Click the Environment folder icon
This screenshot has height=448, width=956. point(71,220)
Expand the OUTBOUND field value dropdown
==
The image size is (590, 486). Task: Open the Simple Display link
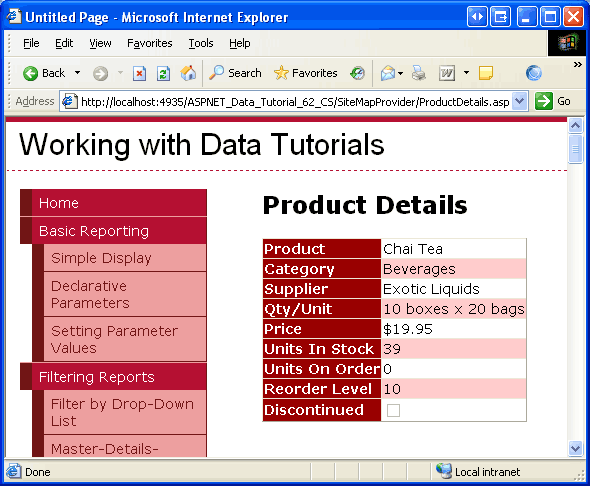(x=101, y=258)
--
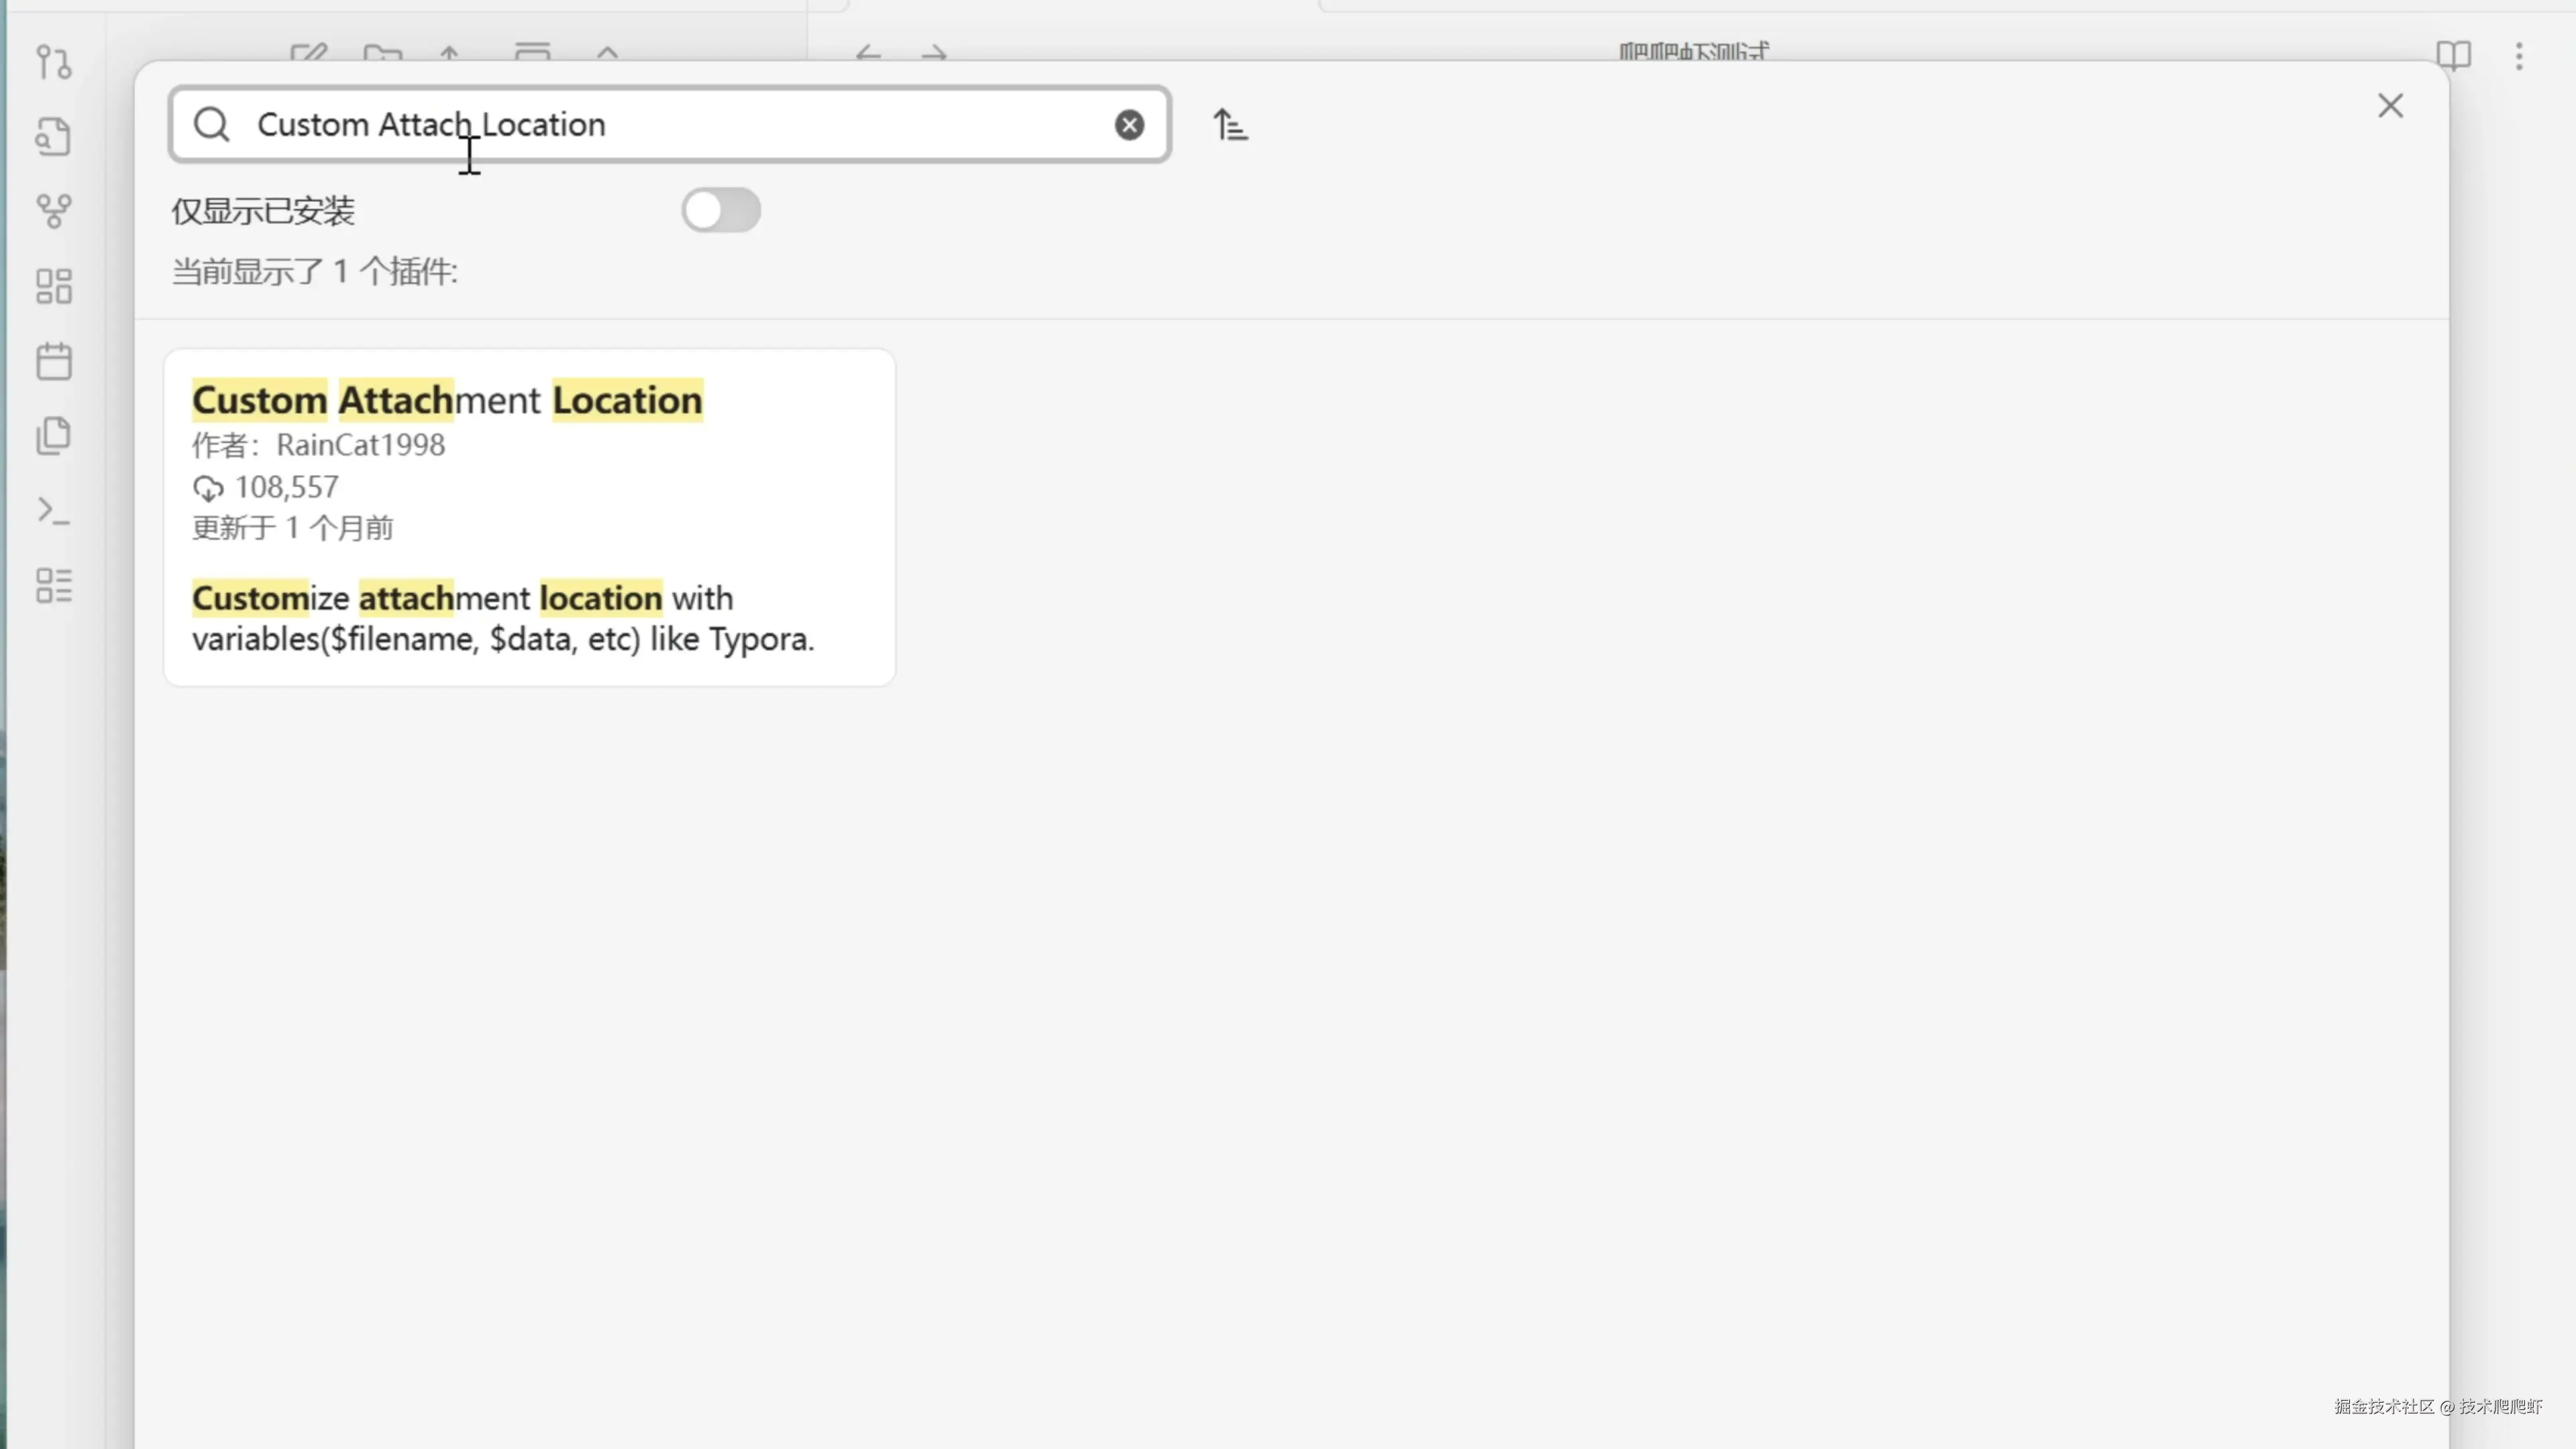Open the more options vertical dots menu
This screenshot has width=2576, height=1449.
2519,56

**Directions**
Print the data from the line containing "The image size" to the line containing "(x=101, y=258)", inclusive, reproducing each line verbatim. Omit the pictures.

**Correct result**
The image size is (590, 486). Task: Open the Simple Display link
(x=101, y=258)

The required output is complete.